Andrian Eksa
“Di pendopo inilah terjadi dialog antara pemilik rumah dengan sanak saudara atau tetangga dan masyarakat umum”
-Suseno
Pada
umumnya pendopo berfungsi sebagai tempat upacara dan pertemuan bangsawan dengan
megarsarinya yang lebih bersifat mewadahi kegiatan keluarga. Namun, berangkat
dari pendapat Suseno di atas, dapat kita ketahui jika pendopo tidak hanya
digunakan untuk acara keluarga, melainkan juga untuk orang lain—di luar
keluarga.
Lalu,
bagaimana dengan pendopo yang dibangun di tempat pendidikan? Apakah hanya
sebagai tempat penerimaan tamu? Tentu saja tidak. Seperti Pendopo Tedjokusumo
di Fakultas Bahasa dan Seni, Universitas Negeri Yogyakarta. Pendopo yang
dibangun di depan Stage Tari ini memiliki keunikan tersendiri. Pendopo
Tedjokusumo ini disangga oleh dua belas tiang. Sedangkan pada umumnya pendopo
hanya disangga oleh empat tiang.

________________________________________

* [RUMUSAN SOAL A]:
Rangkumlah teks tentang pendopo dalam dua kalimat.

________________________________________

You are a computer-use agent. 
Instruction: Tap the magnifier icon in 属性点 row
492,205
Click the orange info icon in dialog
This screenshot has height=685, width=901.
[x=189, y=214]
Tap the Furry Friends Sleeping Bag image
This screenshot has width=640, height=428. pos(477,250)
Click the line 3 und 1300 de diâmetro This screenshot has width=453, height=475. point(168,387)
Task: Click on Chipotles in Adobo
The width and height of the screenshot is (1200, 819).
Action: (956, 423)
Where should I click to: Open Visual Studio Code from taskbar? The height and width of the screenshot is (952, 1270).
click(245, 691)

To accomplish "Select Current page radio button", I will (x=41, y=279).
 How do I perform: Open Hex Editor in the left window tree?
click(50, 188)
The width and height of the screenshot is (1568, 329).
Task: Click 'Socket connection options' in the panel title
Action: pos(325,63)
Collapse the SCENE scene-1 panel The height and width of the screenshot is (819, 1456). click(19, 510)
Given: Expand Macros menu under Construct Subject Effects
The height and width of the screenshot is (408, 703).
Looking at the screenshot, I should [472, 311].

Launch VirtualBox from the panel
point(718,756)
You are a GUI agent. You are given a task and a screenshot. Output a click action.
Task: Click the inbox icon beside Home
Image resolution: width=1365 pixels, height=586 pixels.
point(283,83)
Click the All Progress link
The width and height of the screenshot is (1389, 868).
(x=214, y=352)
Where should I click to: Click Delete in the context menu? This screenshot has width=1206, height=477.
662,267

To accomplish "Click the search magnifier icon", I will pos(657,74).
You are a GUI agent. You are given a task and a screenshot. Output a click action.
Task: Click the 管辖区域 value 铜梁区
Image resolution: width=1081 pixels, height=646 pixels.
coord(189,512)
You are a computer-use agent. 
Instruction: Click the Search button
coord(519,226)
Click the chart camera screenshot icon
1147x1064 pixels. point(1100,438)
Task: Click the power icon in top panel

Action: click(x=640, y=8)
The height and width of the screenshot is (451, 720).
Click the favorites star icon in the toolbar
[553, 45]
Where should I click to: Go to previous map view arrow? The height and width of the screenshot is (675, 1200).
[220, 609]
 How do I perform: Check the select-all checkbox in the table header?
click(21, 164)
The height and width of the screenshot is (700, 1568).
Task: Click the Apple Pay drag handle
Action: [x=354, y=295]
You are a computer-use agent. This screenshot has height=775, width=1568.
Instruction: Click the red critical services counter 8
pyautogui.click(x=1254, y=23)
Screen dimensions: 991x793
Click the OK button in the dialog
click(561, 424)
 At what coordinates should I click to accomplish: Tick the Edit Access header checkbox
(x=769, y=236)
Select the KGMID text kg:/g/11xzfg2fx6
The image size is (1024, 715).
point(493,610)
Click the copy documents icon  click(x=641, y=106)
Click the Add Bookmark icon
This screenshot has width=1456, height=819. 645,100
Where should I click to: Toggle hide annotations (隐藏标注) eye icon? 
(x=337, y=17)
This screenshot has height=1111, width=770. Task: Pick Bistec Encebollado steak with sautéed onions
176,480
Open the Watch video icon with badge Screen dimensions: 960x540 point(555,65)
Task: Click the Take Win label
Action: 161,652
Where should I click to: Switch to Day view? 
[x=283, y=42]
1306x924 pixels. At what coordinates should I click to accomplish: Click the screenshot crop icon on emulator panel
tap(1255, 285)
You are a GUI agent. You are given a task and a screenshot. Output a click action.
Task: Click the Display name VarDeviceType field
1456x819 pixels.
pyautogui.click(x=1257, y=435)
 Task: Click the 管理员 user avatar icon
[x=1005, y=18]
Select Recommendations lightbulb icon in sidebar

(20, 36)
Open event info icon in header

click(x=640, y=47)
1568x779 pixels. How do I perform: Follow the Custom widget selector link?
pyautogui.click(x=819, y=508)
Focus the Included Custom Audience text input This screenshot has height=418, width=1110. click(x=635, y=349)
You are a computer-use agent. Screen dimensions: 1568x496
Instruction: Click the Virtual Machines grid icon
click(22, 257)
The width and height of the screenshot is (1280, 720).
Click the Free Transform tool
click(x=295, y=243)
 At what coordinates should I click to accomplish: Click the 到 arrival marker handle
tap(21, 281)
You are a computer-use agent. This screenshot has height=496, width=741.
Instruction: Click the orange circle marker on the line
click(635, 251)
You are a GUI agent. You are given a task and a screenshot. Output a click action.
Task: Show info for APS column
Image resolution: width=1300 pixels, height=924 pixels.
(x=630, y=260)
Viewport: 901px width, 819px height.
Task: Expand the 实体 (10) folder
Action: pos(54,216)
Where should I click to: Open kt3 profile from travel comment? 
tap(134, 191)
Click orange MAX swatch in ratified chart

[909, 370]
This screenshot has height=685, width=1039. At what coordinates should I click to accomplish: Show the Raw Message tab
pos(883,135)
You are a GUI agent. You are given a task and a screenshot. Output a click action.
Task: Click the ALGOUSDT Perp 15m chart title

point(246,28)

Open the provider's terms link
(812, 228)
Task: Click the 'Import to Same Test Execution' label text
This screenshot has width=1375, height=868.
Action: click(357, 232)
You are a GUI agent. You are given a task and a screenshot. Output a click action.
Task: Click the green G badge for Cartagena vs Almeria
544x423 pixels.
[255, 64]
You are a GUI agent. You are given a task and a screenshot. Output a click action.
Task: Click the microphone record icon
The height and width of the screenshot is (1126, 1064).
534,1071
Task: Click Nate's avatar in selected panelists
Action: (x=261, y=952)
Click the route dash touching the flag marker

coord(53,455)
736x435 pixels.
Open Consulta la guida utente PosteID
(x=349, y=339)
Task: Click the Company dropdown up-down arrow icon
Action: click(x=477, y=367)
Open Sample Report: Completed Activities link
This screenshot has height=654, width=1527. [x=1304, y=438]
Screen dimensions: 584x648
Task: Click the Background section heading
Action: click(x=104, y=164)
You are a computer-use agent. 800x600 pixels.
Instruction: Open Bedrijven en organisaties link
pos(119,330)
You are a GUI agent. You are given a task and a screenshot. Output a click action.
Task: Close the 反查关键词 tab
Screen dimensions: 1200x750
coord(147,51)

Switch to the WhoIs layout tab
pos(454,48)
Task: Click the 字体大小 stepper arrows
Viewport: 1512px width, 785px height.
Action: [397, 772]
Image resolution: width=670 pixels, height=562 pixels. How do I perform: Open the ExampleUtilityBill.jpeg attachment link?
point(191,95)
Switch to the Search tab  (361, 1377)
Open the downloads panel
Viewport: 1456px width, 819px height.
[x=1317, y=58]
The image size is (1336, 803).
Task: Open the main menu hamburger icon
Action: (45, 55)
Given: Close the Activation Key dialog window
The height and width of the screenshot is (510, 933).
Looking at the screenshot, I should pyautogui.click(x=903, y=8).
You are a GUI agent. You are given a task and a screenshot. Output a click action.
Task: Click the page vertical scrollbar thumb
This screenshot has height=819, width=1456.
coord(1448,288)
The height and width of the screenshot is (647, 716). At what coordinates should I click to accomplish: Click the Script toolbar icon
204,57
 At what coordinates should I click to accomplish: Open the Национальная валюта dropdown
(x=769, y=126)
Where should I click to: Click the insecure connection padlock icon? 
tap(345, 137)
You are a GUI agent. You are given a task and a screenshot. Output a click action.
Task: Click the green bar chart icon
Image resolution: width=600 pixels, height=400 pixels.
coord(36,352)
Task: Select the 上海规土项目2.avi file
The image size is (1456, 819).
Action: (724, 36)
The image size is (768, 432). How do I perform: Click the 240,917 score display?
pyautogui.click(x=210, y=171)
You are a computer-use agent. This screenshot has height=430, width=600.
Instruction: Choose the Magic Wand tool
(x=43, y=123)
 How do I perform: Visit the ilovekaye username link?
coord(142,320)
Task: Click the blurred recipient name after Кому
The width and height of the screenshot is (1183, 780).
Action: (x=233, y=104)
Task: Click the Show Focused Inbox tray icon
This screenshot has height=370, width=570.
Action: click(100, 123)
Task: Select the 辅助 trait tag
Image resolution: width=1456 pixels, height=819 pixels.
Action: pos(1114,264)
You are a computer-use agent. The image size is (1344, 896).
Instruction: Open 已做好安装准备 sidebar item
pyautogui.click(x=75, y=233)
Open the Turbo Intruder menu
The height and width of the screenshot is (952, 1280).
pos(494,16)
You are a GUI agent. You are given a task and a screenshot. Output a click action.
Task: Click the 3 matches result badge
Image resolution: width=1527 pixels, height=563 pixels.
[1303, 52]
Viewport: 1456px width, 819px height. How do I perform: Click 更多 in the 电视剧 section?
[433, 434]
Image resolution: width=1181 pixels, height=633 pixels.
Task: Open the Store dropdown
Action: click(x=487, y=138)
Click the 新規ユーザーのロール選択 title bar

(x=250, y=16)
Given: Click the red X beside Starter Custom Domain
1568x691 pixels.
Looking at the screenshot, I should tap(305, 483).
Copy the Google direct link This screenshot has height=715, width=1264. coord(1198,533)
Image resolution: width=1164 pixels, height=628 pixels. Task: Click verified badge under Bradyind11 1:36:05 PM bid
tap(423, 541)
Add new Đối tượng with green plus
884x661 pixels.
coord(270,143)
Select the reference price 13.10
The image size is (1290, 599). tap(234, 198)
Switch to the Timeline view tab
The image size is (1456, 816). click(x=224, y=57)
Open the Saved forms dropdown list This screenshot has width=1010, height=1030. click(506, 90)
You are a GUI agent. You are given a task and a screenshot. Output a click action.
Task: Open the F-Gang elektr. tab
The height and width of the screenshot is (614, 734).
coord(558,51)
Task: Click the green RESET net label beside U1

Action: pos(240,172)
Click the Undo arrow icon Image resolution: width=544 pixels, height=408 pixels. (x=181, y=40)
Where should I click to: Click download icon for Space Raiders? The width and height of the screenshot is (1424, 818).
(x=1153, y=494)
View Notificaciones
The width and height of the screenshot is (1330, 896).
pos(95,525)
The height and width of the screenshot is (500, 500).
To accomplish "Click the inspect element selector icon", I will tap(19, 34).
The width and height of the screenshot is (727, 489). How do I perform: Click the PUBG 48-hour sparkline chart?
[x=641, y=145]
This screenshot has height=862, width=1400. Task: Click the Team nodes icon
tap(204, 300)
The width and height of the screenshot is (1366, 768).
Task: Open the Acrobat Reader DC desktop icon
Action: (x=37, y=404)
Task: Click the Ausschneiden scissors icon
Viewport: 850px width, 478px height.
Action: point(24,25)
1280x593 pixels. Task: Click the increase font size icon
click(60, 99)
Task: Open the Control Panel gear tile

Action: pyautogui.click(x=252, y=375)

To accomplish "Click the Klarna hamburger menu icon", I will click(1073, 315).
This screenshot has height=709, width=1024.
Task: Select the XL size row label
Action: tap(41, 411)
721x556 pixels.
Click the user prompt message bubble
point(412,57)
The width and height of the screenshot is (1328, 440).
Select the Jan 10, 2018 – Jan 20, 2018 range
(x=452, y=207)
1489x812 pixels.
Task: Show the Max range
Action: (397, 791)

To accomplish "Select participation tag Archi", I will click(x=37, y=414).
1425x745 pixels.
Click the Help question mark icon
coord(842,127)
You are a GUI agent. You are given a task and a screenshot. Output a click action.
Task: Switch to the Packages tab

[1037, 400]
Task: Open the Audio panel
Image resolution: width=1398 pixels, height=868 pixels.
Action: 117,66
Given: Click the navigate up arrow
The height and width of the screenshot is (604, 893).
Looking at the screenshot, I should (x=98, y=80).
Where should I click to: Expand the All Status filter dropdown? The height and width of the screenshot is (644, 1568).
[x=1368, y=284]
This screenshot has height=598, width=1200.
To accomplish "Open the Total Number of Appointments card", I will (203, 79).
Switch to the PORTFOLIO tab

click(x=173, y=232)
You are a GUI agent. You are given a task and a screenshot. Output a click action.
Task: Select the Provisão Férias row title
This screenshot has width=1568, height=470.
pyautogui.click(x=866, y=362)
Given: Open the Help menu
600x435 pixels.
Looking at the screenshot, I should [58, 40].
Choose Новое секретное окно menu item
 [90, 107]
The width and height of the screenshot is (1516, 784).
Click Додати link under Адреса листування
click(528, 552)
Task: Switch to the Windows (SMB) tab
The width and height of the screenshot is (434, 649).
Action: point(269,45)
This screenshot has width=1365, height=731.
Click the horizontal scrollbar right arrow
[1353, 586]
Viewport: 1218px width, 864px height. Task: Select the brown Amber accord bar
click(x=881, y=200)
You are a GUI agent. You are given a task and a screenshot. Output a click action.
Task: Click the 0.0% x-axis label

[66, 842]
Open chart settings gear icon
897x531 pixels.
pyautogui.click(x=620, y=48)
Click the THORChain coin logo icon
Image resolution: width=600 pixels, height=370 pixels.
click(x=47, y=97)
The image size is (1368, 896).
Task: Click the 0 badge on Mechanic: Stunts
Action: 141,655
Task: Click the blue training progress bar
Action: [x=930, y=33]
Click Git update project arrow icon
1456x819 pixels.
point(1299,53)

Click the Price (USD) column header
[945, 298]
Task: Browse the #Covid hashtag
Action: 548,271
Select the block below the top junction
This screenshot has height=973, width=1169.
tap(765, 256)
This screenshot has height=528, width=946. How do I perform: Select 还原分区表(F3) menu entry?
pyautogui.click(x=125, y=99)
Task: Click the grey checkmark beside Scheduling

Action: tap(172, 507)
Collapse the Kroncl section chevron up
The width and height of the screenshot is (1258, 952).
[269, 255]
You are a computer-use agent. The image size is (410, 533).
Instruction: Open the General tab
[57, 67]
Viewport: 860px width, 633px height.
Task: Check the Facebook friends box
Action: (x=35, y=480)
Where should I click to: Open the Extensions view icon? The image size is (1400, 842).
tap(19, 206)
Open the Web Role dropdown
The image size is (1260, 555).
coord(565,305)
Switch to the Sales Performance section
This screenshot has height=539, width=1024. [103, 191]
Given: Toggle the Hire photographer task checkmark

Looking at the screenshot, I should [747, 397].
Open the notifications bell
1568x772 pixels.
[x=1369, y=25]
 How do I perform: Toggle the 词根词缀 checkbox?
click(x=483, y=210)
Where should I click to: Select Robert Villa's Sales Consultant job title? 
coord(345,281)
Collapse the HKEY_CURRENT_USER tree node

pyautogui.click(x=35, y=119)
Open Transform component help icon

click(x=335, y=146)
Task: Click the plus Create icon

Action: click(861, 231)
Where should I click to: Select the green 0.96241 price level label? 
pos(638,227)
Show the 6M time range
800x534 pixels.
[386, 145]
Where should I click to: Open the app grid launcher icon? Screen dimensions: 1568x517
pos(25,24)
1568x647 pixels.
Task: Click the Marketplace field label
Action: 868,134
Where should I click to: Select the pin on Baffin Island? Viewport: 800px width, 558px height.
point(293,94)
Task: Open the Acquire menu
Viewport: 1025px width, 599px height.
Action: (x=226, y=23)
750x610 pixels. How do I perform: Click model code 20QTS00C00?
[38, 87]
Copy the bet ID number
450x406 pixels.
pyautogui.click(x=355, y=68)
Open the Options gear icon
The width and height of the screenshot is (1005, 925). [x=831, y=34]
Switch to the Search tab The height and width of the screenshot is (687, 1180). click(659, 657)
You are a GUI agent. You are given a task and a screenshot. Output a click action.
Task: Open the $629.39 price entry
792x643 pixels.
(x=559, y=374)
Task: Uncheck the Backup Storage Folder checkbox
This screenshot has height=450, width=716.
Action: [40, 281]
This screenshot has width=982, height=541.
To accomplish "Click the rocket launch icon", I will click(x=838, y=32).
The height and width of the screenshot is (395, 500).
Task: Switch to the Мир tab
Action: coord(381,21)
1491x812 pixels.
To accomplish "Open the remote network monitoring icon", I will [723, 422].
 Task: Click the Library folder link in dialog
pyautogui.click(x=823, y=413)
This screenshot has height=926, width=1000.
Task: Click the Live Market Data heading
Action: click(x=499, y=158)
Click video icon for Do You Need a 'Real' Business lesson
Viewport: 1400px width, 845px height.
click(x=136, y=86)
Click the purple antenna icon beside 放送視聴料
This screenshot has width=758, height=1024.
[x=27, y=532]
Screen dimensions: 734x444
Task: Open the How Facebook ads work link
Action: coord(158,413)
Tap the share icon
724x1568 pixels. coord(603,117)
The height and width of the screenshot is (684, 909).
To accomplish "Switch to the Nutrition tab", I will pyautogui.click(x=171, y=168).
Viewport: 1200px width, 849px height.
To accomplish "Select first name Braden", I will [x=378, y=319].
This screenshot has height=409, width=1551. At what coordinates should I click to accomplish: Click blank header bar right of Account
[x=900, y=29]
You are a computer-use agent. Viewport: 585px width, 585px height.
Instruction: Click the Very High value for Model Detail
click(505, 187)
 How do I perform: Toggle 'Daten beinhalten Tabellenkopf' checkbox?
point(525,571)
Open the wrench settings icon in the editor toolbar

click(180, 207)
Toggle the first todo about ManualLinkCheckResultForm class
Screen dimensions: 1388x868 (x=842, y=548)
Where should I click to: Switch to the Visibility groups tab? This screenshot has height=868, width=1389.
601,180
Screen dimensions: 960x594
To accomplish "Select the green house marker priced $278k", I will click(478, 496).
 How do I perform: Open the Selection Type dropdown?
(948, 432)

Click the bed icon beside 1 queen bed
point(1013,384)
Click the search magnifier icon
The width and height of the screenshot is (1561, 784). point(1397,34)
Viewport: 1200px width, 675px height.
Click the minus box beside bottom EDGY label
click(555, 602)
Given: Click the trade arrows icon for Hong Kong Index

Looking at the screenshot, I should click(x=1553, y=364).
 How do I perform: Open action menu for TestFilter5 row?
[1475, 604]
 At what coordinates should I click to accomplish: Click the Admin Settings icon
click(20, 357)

________________________________________

* [RUMUSAN SOAL B]:
Dalam baris-baris data, skalakan bagian yang dibuka dengan baris berisi "has height=496, width=741." dan ditutup dengan baris berisi "click(635, 251)", kedua baris itu ikut disertakan. Tulis ulang bagian itu saja, termasuk perintahnya, dengan setiap angka koordinat pada jawaban dikalikan 1,05 dan dibulatkan ke bilangan bulat, dengan nilai setengah dibulatkan ke atas.

* [PENYELESAIAN LENGKAP A]:
Pendopo umumnya berfungsi sebagai tempat upacara dan pertemuan, tetapi menurut pendapat Suseno pendopo tidak hanya digunakan untuk acara keluarga, melainkan juga untuk orang lain di luar keluarga. Pendopo Tedjokusumo di Fakultas Bahasa dan Seni, Universitas Negeri Yogyakarta, yang dibangun di depan Stage Tari, memiliki keunikan karena disangga oleh dua belas tiang, sedangkan pendopo pada umumnya hanya disangga oleh empat tiang.

* [PENYELESAIAN LENGKAP B]:
You are a computer-use agent. This screenshot has height=496, width=741.
Instruction: Click the orange circle marker on the line
click(667, 264)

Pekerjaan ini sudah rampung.